◆ **What you should do**
Before copying, set the images aside; then transcribe every entry below exactly.

◆ **Dataset**
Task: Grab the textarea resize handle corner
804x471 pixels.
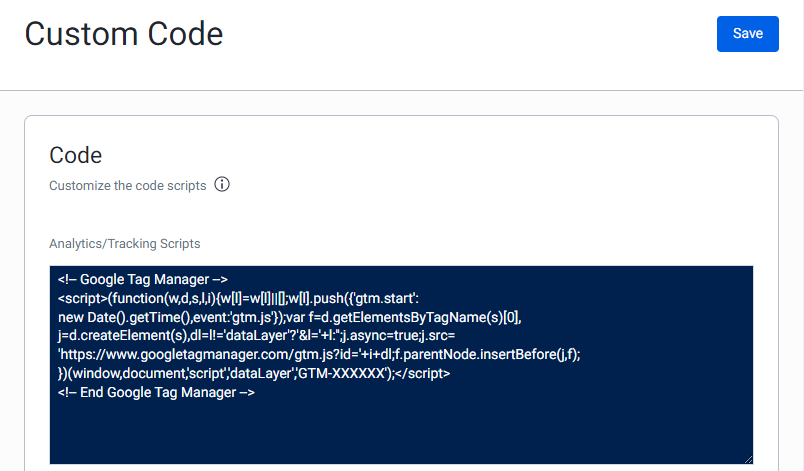Action: 748,459
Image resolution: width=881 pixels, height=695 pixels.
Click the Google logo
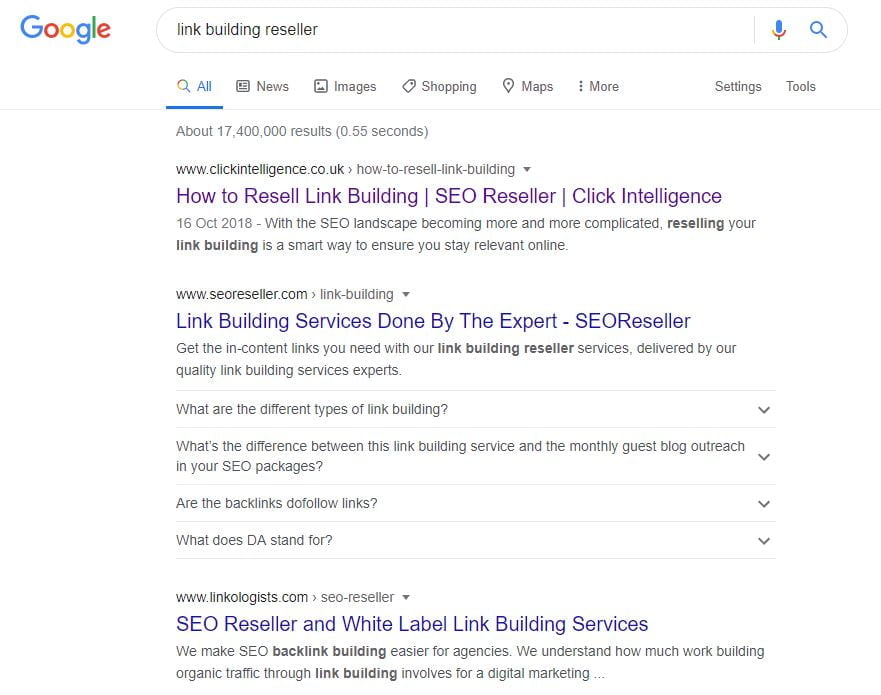tap(65, 29)
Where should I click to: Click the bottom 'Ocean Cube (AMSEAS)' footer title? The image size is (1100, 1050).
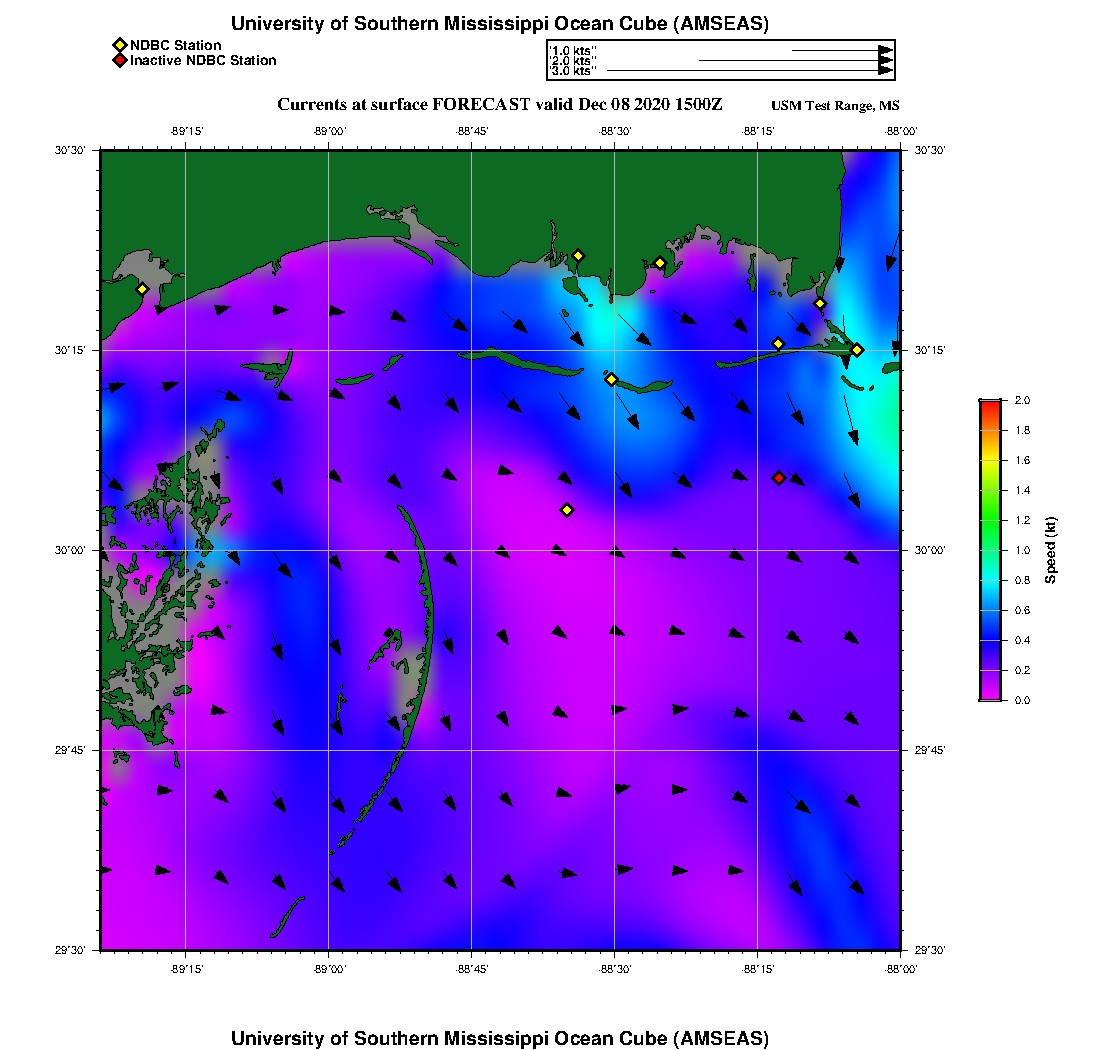(x=500, y=1037)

◆ **Solution to the exercise**
Task: Grab the textarea resize handle corner
804x471 pixels.
Action: 748,459
Image resolution: width=881 pixels, height=695 pixels.
Click the Google logo
tap(65, 29)
Where should I click to: Click the bottom 'Ocean Cube (AMSEAS)' footer title? The image size is (1100, 1050).
(x=500, y=1037)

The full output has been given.